Papa menyuruh supirnya untuk menujuh ke alamat yang di beri bu Leni sebelum kembali kerumah.


Sang supir dengan sabar melaksanakan perintah tuannya.


Sekitar 2 jam akhirnya merka sampai kepada alamat yang diberikan bu Leni.


"Benarkah ini alamatnya?" tanya papa Devon kepada supirnya.


"Benar tuan" jawab supirnya.


"Baiklah, tolong tanyakan kepada security rumah itu, apakah benar itu rumah keluarga Marco" perintah papa kepada supirnya.


"Baik tuan" jawab sang supir dan langsung melaksanakan perintahnya.

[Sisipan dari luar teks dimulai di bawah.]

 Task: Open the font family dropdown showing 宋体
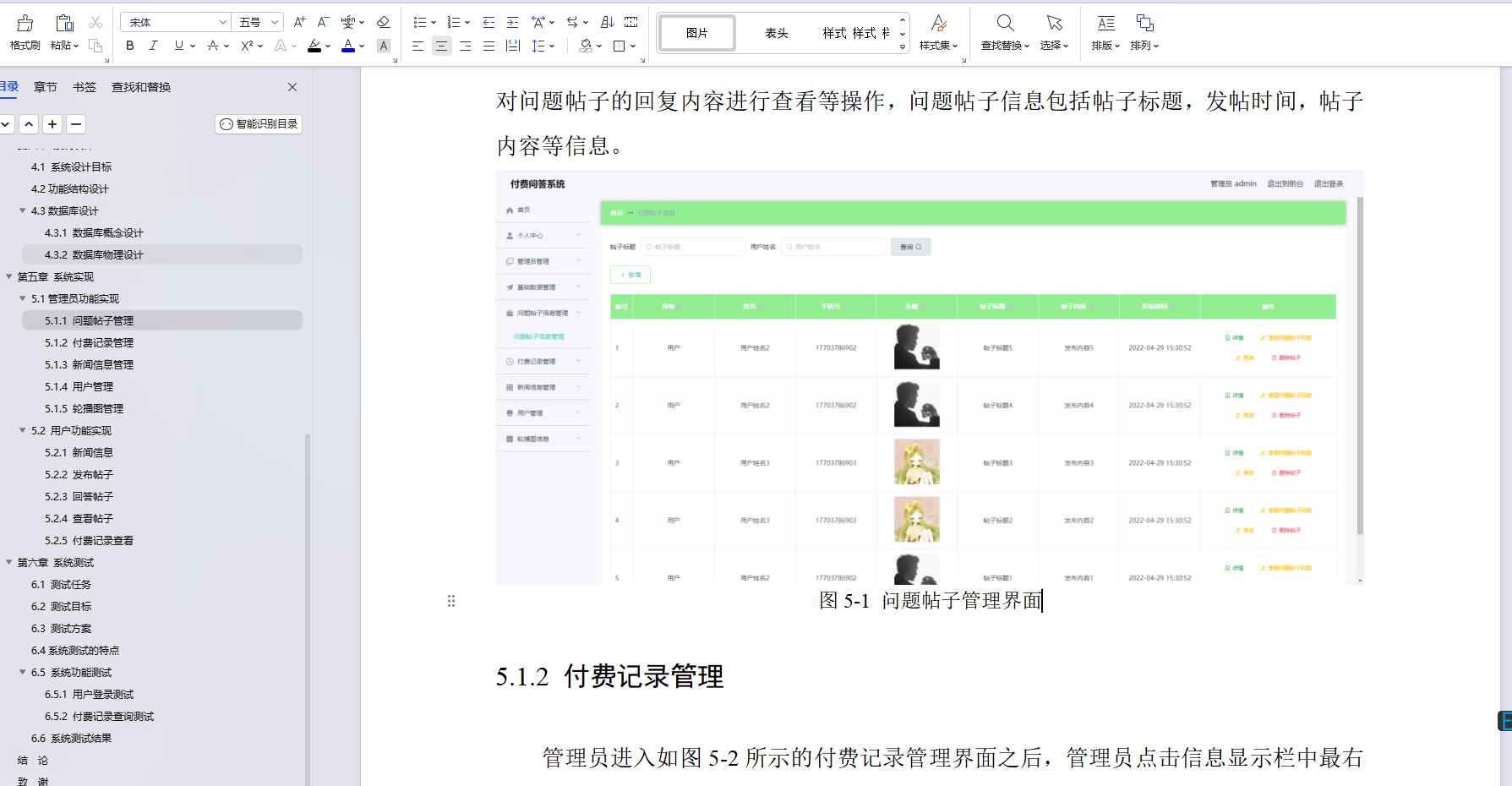pos(173,22)
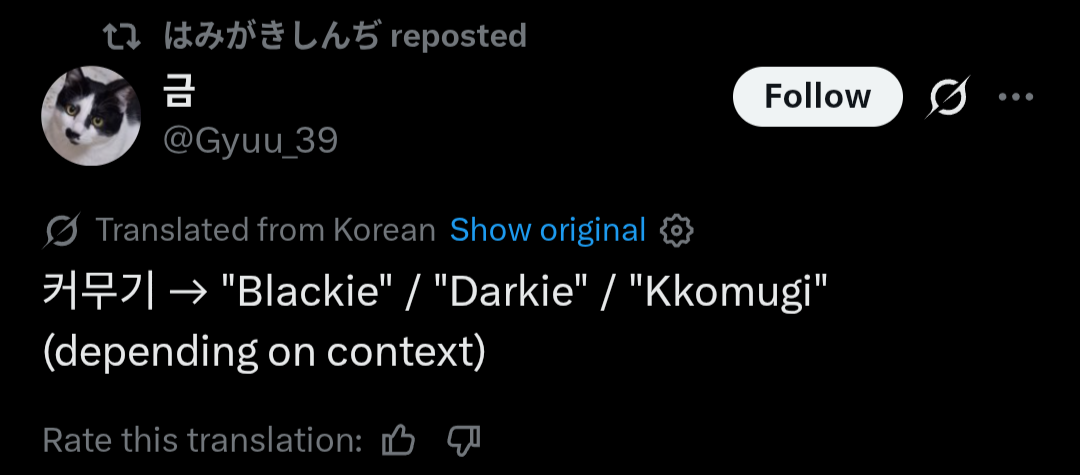Screen dimensions: 1080x475
Task: Click the Grok icon beside Follow
Action: [x=947, y=97]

Mereka bertiga menunggu di dalam mobil, cukup lama mereka menunggu supirnya kembali, tetapi mereka tetap sabar.


Mereka berharap semoga keluarga Nita cepat ditemukan, mereka tidak ingin ada kesalah pahaman dengan menantunya.


Akhirnya sang supir kembali ke mobil dan memberi sebuah alamat kepada tuannya.


"Pak rumah ini sudah dijual oleh keluarga Marco 7 tahun yang lalu dan security yang bekerja dirumah ini kebetulah adalah mantan security keluarga Marco yang memilih bekerja dengan keluarga yang sekarang menjadi pemilik rumah ini dan ini adalah alamat keluarga Marco setelah pindah dari rumah ini" cerita sang supir kepada tuannya sambil menyerahkan selembar kertas yang bertulis alamat baru keluarga Marco.


"Terima kasih ya dung atas informasinya" ucap papa kepada supirnya.


"Apa kita langsung menujuh ke alamat tersebut tuan?" tanya sang supir.


"Tidak Din, besok saja kita lanjutkan pencarian alamat itu, lebih baik kita pulang saja" jawab papa Devon.


"Baik tuan" jawab supir.


Mereka akhirnya kembali ke rumah setelah mendapatkan informasi bahwa rumah keluarga Marco yang sekarang sudah berganti pemilik rumah.


Bersambung...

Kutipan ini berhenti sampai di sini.